Saved data entries –

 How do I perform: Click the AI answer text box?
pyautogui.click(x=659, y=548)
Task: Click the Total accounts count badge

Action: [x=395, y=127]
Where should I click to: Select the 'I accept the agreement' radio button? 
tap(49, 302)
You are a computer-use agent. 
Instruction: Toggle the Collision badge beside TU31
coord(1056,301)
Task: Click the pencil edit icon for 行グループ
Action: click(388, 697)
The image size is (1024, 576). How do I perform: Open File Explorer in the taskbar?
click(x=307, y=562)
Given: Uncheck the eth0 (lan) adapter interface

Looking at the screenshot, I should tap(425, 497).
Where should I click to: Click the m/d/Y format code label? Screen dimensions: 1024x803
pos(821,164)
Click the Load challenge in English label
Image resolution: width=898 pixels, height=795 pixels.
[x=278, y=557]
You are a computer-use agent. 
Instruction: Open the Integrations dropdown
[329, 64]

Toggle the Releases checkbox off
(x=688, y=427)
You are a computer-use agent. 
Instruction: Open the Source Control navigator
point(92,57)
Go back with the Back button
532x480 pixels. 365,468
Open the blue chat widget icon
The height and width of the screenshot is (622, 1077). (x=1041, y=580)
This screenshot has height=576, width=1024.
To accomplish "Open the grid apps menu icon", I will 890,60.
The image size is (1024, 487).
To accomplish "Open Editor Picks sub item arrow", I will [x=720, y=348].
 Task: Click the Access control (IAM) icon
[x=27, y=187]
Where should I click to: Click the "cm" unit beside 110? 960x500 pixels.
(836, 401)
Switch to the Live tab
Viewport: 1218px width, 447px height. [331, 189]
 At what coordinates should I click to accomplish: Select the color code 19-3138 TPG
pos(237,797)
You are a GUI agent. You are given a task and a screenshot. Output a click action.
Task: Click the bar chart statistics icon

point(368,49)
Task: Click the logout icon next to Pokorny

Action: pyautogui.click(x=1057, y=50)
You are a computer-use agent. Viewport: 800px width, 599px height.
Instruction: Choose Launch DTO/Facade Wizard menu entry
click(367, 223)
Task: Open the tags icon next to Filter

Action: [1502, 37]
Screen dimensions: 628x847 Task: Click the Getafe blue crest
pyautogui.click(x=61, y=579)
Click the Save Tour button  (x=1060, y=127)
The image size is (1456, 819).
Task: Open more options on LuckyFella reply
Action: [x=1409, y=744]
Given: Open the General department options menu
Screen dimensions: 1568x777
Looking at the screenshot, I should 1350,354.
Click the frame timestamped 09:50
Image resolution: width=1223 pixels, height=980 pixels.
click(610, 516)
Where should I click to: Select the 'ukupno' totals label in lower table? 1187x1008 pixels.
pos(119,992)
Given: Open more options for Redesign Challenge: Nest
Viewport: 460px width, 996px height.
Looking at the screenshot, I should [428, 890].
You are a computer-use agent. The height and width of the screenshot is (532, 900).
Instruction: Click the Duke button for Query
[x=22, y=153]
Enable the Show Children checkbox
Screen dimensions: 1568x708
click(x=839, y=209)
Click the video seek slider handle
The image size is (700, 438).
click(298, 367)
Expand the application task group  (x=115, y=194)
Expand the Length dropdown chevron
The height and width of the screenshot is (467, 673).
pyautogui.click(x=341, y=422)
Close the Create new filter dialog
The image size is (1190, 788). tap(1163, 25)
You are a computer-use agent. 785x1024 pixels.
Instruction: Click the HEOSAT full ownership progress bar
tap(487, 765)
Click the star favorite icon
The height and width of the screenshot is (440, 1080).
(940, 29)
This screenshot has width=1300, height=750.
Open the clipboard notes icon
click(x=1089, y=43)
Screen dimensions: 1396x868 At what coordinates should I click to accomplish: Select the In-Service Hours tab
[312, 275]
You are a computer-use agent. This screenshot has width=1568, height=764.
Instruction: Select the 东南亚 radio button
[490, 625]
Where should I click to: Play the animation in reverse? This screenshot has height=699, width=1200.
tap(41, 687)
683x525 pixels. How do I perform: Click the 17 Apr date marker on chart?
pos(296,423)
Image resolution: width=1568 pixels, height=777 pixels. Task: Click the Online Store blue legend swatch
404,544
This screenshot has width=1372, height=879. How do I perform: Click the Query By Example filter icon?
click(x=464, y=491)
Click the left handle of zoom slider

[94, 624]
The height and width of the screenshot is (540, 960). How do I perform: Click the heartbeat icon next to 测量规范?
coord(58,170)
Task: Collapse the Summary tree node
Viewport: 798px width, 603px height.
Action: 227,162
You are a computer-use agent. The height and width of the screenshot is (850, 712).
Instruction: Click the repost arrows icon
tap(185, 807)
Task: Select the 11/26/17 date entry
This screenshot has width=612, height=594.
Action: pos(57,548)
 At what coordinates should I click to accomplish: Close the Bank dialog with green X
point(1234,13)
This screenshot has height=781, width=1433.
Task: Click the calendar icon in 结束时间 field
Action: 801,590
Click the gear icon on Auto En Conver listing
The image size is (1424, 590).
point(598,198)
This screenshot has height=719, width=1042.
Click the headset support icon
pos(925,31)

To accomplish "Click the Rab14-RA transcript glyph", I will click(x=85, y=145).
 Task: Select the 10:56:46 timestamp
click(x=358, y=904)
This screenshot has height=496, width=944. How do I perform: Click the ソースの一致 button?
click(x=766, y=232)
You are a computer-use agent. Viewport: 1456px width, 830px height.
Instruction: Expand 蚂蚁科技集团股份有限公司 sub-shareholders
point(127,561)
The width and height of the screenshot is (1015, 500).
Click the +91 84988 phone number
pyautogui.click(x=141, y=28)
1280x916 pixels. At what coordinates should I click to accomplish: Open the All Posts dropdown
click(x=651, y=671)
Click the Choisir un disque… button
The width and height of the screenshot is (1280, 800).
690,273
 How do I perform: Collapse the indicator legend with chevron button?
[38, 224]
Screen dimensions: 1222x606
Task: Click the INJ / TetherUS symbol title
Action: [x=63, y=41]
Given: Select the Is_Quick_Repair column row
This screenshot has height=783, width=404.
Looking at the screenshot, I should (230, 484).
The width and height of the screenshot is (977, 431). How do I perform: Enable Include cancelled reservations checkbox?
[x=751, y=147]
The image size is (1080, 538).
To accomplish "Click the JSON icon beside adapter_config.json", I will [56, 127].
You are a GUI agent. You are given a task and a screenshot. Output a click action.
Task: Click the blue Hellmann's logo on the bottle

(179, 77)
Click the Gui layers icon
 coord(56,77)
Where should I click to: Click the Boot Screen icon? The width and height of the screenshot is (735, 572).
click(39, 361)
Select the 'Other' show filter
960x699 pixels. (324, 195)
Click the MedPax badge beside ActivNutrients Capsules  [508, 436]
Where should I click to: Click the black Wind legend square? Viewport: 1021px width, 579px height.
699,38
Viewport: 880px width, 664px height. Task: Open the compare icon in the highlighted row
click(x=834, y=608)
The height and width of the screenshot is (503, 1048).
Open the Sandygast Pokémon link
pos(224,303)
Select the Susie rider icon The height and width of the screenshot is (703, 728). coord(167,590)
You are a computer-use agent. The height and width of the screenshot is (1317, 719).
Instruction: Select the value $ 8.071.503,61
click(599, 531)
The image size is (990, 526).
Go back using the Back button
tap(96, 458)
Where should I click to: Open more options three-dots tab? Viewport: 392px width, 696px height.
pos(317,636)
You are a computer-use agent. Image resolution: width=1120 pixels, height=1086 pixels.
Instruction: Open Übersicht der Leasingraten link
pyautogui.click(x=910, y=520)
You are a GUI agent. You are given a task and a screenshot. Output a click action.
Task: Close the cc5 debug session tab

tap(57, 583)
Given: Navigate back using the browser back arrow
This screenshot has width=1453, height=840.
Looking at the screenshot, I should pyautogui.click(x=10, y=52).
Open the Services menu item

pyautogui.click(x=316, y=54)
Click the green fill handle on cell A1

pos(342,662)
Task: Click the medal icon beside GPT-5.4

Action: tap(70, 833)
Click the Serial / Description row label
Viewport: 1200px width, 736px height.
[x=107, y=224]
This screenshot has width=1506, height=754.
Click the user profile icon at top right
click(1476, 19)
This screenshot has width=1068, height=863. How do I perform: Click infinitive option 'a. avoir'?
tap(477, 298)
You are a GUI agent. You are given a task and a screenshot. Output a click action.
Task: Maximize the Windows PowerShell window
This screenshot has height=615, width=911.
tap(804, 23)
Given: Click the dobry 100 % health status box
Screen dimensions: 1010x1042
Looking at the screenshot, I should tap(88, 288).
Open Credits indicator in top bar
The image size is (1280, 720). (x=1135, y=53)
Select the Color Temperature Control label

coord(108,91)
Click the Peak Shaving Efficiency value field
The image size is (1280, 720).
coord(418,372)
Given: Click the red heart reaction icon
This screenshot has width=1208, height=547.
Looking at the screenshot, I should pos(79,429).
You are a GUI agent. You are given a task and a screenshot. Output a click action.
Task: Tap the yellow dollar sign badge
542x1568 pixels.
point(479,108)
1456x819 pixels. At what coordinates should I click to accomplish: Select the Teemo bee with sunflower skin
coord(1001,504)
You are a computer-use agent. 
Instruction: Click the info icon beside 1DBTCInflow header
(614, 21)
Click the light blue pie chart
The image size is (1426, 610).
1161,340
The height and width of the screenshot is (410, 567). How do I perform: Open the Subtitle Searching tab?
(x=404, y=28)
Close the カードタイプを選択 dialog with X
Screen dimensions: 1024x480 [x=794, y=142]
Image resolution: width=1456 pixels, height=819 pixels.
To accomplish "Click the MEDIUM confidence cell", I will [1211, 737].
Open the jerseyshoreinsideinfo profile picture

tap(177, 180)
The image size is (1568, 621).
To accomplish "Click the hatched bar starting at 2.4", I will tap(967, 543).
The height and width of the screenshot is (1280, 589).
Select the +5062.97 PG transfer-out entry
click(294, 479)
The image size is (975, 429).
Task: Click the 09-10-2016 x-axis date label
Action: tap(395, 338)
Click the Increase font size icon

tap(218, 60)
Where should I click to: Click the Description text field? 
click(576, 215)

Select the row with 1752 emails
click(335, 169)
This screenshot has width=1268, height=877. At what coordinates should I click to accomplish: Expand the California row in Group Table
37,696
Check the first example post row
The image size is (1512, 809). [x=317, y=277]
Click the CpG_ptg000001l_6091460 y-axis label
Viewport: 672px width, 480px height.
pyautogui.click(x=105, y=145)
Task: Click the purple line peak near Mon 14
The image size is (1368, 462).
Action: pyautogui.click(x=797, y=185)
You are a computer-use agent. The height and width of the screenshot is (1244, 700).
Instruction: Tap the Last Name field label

Exercise instructions – Using the data above, return each line that includes the word "will".

Response to this task –
To accomplish "Open the grid apps menu icon", I will 890,60.
To accomplish "Open Editor Picks sub item arrow", I will [x=720, y=348].
To accomplish "Click the Rab14-RA transcript glyph", I will click(x=85, y=145).
To accomplish "Click the JSON icon beside adapter_config.json", I will [56, 127].
To accomplish "Click the MEDIUM confidence cell", I will [1211, 737].
To accomplish "Click the hatched bar starting at 2.4", I will tap(967, 543).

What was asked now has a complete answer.